Apparently, I have a hard time living without conflict. I've experienced conflict so much of my life that I have a very difficult time living without it. I want there to be something wrong so I have something to complain about; then I'll have something to fix, and I'll get attention. I want to toss grenades into my relationship just to feel the rubble rain down on me, to feel something heavy and intense.  I'm fighting ghosts.

I'm struggling every day not to sabotage my marriage...and I didn't even realize it until today. I've been keeping it at bay somehow, but not really addressing the problem. I've just been putting a band-aid on a gangrenous wound.

Part of me wants to delete this. I want to hide it away knowing that I've had my own little self-realization, and I can fix it, and no one needs to know...not even Josiah.

But, I can't. I know I can't be the only one. And if there is even one person out there who reads this and says, "I do that!" and she's able to repent and dig that infectious nastiness out of her heart (or his...this isn't a gender-specific issue), then admitting my filth to you all will have been worth it.
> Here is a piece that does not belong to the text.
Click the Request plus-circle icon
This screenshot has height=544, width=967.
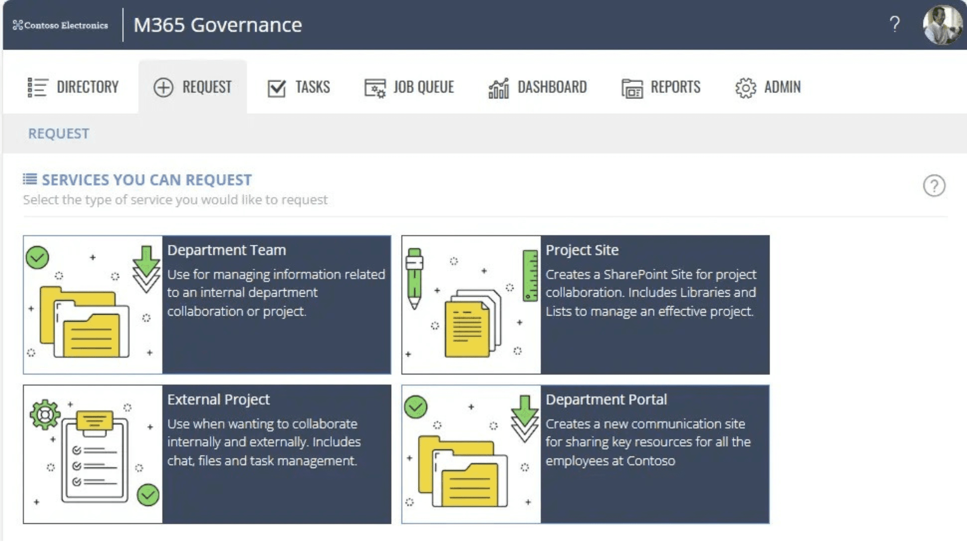pyautogui.click(x=163, y=88)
I feel so...awesome actually.  It feels so good to be aware of this, and therefore, able to get rid of it.  

Do not conform to the pattern of this world, 
but be transformed by the renewing of your mind. 
Then you will be able to test and approve what God's will is--
his good, pleasing and perfect will.
~Romans 12:2~

That's what I feel has happened.  God has renewed my mind, and allowed me to discern His will; He wants me to have a strong marriage, free from unnecessary conflict and tension.

He wants me to be a loving wife, a blessing to my husband, not contentious and disgruntled, even if just in my mind or in my heart.  Because:

Better to live on a corner of the roof than share a house with a quarrelsome wife.
Proverbs 21:9

And even if I'm not outwardly contentious most of the time, if I let those things store up in my heart at all, they will always be waiting to spill out.
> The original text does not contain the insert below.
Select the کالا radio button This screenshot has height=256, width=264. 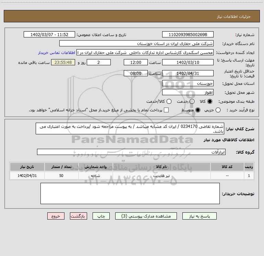(210, 101)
A good man brings good things 
out of the good stored up in his heart, 
and an evil man brings evil things 
out of the evil stored up in his heart.
 For the mouth speaks what the heart is full of.
~Luke 6:45~

And I do love my husband.  I absolutely adore him.  I want him to feel that with every bit of my heart, with not even the slightest bit of it reserved for the fight I keep stored away for a rainy day.

Just absolute love and adoration...always.